Employers have escaped the reach of a government clampdown on “misuse” of the word apprenticeship, it has emerged.
Companies who run their own unfunded courses and label them ‘apprenticeships’ will continue to be able to deliver such programmes in less than a year without fear of a proposed Magistrates’ Court prosecution and fine.
Even firms that run internal ‘apprenticeship’ programmes with government funding not specifically for the official scheme will remain free from strict rules that apply to BIS-funded apprenticeship provision — such as the 12-month minimum duration.
However, colleges and independent learning providers would be subject to the legislation put forward in a Department for Business, Innovation and Skills (BIS) consultation launched yesterday, prompting a warning that the employers’ exemption could place the interests of learners at risk.
A BIS spokesperson, who said the “vast majority” of training providers were “successful in delivering excellent training,” defended the exemption for employers. He said: “The aim of this legislation is to affect the behaviour of some providers at the margins who detract from the overall positive picture.”
The three-week consultation ends on August 19 and aims to outlaw providers using the term ‘apprenticeship’ or ‘apprentice’ for any course or training in England other than a government-funded apprenticeship.
It is hoped the results of the consultation, which asks for examples of poor apprenticeship practice among providers not funded for the programme, will add to the government’s case to give apprenticeships the same legal protection as a degree in the Enterprise Bill — due to come before Parliament in the autumn.
But exempting employers could endanger the interests of apprentices, warned a spokesperson for the Association of Employment and Learning Providers.
“If this means that without fear of sanction an employer could pass off training as an apprenticeship, which didn’t follow the official guidelines of an apprenticeship, then the term could remain not fully protected,” he said.
“The danger with exempting employers is that it might cause confusion when a prime concern should be protecting the interests of the apprentice.”
“It focuses the legal penalty where it matters most, on rogue training providers,” he said. “I can think of one very large international employer which runs its own ‘apprenticeship’, to a high standard, but with no Skills Funding Agency subsidy.
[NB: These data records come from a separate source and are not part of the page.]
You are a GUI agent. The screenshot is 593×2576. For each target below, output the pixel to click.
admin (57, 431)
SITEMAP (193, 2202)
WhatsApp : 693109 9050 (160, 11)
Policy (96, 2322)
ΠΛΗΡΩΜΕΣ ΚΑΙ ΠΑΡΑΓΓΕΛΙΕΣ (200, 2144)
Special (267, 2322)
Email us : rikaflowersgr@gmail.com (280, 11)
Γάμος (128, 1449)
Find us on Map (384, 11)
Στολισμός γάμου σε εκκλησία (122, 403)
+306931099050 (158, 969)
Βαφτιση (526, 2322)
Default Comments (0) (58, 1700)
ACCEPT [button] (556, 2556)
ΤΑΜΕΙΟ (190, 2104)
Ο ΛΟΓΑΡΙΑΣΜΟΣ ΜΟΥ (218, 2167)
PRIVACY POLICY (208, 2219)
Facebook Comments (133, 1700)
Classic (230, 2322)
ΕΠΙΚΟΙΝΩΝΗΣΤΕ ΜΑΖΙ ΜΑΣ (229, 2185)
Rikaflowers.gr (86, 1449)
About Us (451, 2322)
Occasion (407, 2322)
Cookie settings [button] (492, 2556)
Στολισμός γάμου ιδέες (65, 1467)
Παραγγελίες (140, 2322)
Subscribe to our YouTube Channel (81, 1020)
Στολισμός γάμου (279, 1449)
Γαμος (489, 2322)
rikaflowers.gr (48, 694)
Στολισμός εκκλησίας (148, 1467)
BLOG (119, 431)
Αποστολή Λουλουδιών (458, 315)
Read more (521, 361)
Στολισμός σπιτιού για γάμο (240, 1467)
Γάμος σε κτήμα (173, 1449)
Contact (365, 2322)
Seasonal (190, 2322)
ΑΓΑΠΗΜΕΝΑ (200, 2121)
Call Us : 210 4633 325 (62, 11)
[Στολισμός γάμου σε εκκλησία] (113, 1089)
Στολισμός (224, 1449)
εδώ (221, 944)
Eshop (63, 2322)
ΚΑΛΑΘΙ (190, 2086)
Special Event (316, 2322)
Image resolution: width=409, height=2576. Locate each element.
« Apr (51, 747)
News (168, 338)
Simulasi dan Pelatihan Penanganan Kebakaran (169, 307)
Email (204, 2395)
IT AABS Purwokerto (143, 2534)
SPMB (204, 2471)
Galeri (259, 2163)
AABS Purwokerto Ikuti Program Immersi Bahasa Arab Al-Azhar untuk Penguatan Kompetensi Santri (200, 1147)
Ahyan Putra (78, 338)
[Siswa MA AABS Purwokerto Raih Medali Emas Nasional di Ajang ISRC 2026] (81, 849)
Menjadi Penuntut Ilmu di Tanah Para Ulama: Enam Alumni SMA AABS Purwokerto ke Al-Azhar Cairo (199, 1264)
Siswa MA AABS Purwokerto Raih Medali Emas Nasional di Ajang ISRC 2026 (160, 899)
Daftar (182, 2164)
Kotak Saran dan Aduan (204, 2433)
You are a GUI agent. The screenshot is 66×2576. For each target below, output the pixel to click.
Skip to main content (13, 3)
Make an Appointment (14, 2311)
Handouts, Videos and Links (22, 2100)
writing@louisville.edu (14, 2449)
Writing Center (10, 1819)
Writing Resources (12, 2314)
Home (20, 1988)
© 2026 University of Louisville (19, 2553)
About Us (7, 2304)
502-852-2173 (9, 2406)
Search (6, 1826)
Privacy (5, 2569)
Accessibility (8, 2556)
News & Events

“Why should government get in their way, or increase costs to the taxpayer by forcing it into the government system for no benefit, or waste time having a scrap about it, when the real problem is rogue providers?”
He added: “Some of the detail of the proposal needs work, because it looks like some employers can call their programme an apprenticeship but the training provider working with them can’t, but overall this looks a neat way forward.”
BIS has previously given examples of poor provision labelled an apprenticeship despite not being publicly-funded as such. These included where the provider never even visited the learner’s workplace or where the provider refused to hand over candidate applications to employers when they tried to look for an alternative provider.
“Government’s high profile commitment to achieve 3m more apprenticeship starts in the Parliament will continue to increase the status and focus on apprenticeships, and the quality that they offer,” it says in the consultation document.
“However, this also increases the risk that a small number of training providers could use the term ‘apprenticeship’ to refer to a course of learning which does not meet these strict quality measures.
“Employers, parents and prospective apprentices could therefore be misled into thinking they were being offered a high quality government-funded apprenticeship, when this is not the case.
“Further, the rights and reputations of training providers who do offer statutory apprenticeships could be undermined.”